ERROR 1452 (23000): Cannot add or update a child row: 
 a foreign key constraint fails (`test/addresses`, 
 CONSTRAINT `addresses_ibfk_1` FOREIGN KEY (`st`) REFERENCES `states` (`st`))

UPDATE Addresses JOIN States USING (st)
SET Addresses.st = 'MT', States.st = 'MT'
WHERE States.st = 'MO';

ERROR 1451 (23000): Cannot delete or update a parent row: 
 a foreign key constraint fails (`test/addresses`, 
 CONSTRAINT `addresses_ibfk_1` FOREIGN KEY (`st`) REFERENCES `states` (`st`))

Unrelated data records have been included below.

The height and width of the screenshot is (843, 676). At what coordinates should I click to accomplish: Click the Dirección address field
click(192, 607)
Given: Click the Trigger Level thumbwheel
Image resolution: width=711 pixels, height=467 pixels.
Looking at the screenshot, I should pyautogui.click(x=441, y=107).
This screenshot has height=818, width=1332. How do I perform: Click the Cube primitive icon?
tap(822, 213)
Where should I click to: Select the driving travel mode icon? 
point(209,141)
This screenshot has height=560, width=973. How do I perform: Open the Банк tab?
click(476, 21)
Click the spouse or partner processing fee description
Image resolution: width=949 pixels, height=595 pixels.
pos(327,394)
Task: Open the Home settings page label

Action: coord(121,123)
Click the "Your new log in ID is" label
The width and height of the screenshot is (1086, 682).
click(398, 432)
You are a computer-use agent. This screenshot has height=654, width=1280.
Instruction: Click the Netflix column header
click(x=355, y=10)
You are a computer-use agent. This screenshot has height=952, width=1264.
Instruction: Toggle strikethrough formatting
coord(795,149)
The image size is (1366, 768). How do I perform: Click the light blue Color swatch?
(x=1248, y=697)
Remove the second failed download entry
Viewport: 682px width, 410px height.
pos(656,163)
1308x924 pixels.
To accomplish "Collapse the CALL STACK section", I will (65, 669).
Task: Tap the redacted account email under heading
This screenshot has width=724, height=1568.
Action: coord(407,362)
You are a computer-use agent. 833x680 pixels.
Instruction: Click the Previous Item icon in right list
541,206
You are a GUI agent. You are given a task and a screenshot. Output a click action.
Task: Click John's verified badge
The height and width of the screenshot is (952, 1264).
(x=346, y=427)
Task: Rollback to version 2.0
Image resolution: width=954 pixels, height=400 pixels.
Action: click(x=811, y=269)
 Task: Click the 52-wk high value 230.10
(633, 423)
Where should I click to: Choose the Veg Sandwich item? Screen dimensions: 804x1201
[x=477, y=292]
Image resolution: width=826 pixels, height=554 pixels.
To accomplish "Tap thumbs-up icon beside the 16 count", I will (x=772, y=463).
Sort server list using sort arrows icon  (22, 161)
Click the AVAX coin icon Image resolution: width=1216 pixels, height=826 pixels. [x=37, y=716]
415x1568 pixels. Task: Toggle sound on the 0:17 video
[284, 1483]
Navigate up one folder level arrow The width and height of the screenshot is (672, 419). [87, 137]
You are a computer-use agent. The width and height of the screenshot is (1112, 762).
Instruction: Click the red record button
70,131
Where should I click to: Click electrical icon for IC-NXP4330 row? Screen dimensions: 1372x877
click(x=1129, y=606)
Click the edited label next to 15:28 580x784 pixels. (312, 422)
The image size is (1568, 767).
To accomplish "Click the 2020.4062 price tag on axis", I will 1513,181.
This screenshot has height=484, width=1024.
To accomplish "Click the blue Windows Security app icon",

No application-side query can solve this situation. You need cascading updates in the database in order to perform the update in both tables atomically, before the referential integrity constraint is enforced.

Bill Karwin
  • 538,548
  • 86
  • 673
  • 828
  • Really? How about that: `INSERT INTO States VALUES ('MT', 'Montana'); UPDATE Addresses SET st = 'MT' WHERE st = 'MO'; DELETE FROM States WHERE st = 'MO'`. You can argue that this is not as efficient as done by RDBMS (which is true), but claiming that it is not possible in application space is just wrong. – Jacek Prucia Apr 15 '15 at 15:39
  • @JacekPrucia, the question was about cascading updates. Of course you can do it manually in multiple steps, and you can use a transaction to make the multi-step change atomic. But the advantage of using cascading updates is that it automatically finds the 37 other tables that reference `States` and updates those too. That would be awkward if you do it in multiple statements like you show, and if you add a 38th table, you'd have to modify your code. Whereas cascading updates would implicitly do that. – Bill Karwin Apr 15 '15 at 16:20
0
  1. Correctness is key

That said in this instance correctness and performance will almost certainly go hand in hand since the database is the right place to put (and enforce) hard constraints on data integrity and it will be measurably faster on a serious delete cascade since it:

  • Avoids multiple roundtrips to the database
  • Reduces the time during which a transaction may have to be held
  • Can make use of internal structures related to the foreign key index to do it without having to workout/reuse some execution plan
ShuggyCoUk
  • 36,004
  • 6
  • 77
  • 101
0

UPDATE: looks like similar question already was answered here When/Why to use Cascading in SQL Server?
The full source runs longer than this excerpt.